Y, entonces, llegó la tormenta. En el proceso de retirarse, las visitantes le endosaron un folleto, al tiempo que le espetaban a mi dormida amiga:

-Se ve que no eres una joven nada espiritual.

Ay madre.

-¡¡¡Soy muy espiritual!!!! ¿Cómo se atreven? ¡¡¡Muy espiritual!!!.

Fusionó casi en un segundo el portazo y la materialización de su persona en el quicio de mi puerta. El dormitorio a oscuras y la luz exterior, recortaba su silueta, y especialmente, sus pelos que no habían conocido peine en largo tiempo, mientras gritaba sobre su presunta espiritualidad y despotricaba sobre las incoherencias del folleto. Que si el dibujo que lo adornaba era un despropósito, que si no tenía sentido de la proporción porque todos los humanos eran más grandes que sus casas, que si esa aparente convivencia pacífica de personas con pandas y tigres de Bengala era imposible, que si ninguno de esos animales sobrevivirían al clima y habitat de lo que parecían los Alpes suizos, que si los propios humanos parecían vivir a mucha altitud, que si allí no podía haber esas plantas tropicales, que si esa cabaña minúscula solo permitía el hacinamiento de esa familia numerosa...

-¿A que sí soy espiritual?

Le dije que por supuesto. No estaban las cosas como para andar racaneándole espiritualidad. No entendí su indignación hasta que, años más tarde, después de que una comercial intentara venderme sin éxito por teléfono una colección de clásicos españoles, me soltase: ¿Qué pasa, que usted no lee? Comercial cruel.

Siempre he tenido problemas para captar las manifestaciones externas de la espiritualidad. No solo las de mi amiga, que conste. Me cuesta entender la liturgia y las convenciones.

La monja que nos enseñaba costura en el colegio (esta frase, lo sé, evoca antigüedad pero les aseguro que España era democrática por aquel entonces) decía haber encontrado la vocación en unas cerezas.

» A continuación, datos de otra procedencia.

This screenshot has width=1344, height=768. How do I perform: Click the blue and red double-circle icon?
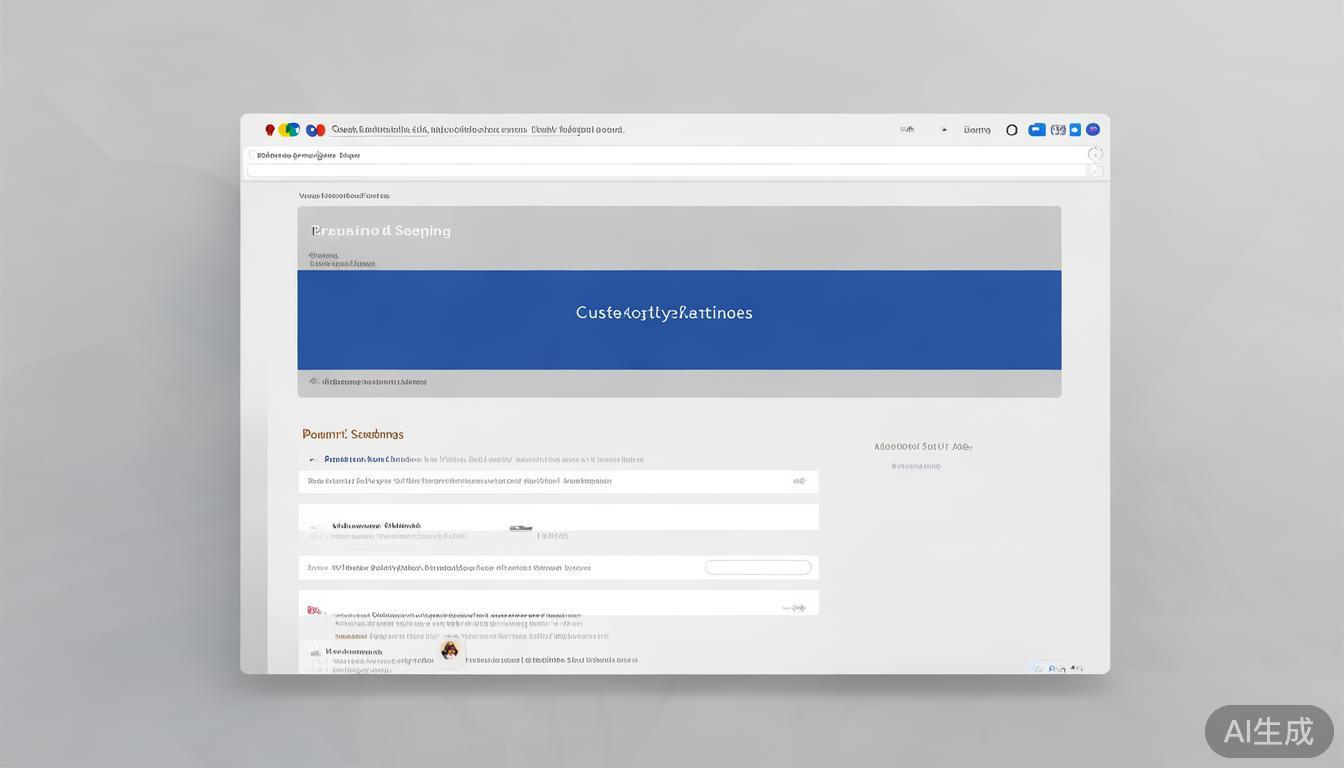click(315, 130)
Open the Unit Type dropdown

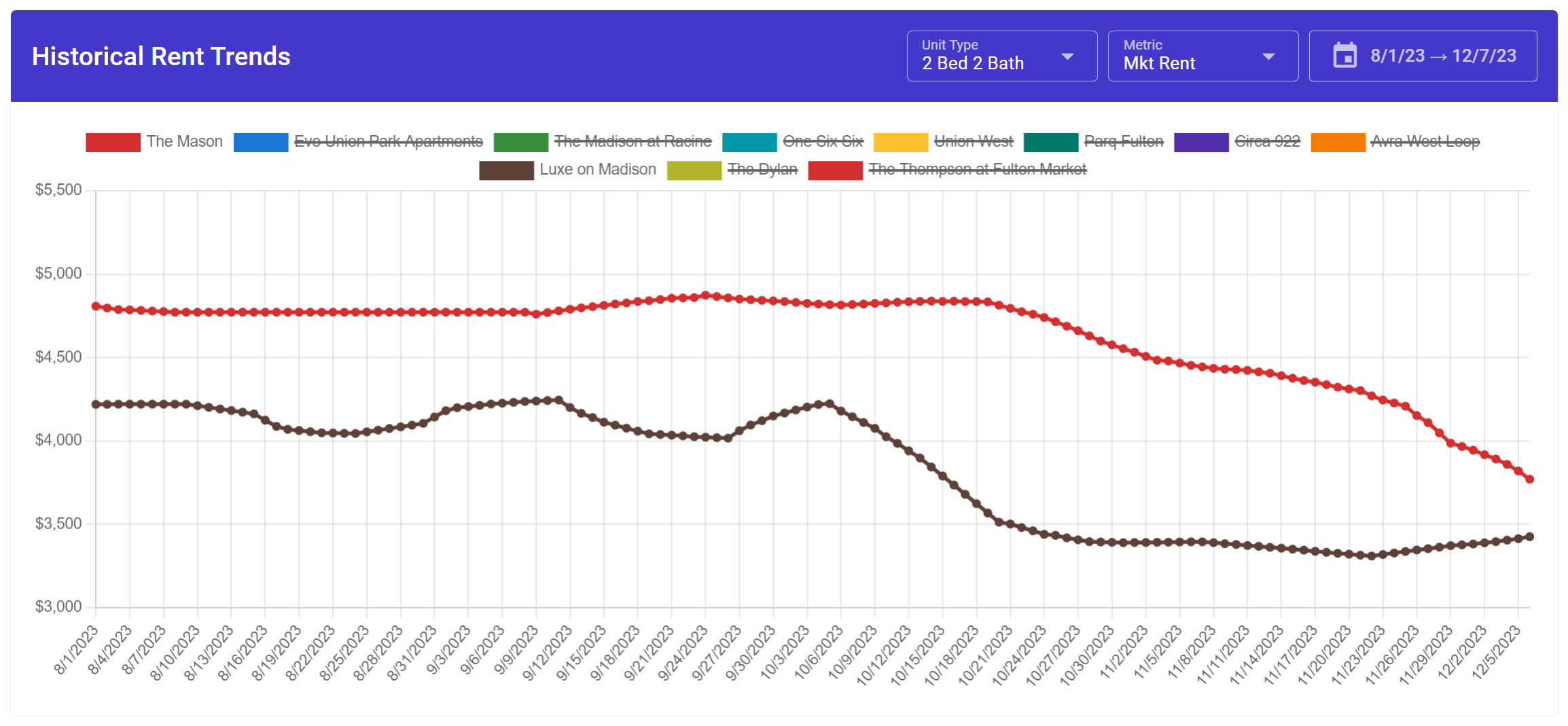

Esa enigmática declaración nos tuvo días impresionadas, con la convicción de que había visto en una fruta la cara de Jesús. No comprendimos nada.

La repetición en las misas me pareció siempre que, en vez de invitar al recogimiento, desconcentraba.

Muy pronto, empecé a escaparme de la cita dominical con mis primos para ir al bar a beber fantas de naranja. Al volver a casa, mi abuela -mujer de fe a la que una vez encontré en su salón tomando café con una pareja de mormones porque «pocos jóvenes hay a los que les guste hablar de la Biblia y hay que aprovechar»- nos preguntaba de qué había ido el sermón. «De la paz», contestábamos todos a una, invariablemente, domingo tras domingo. «Sé que hoy no ha hablado de la paz», decía ella. Acabábamos confesando a la mínima, cobardicas como éramos y oliendo a pincho moruno como olíamos. Excepto mi prima, que en otro tiempo y lugar hubiera dado la perfecta espía del KGB, que inquebrantable aseguraba: «Yo entendí que iba de la paz». Con la coartada hasta el final.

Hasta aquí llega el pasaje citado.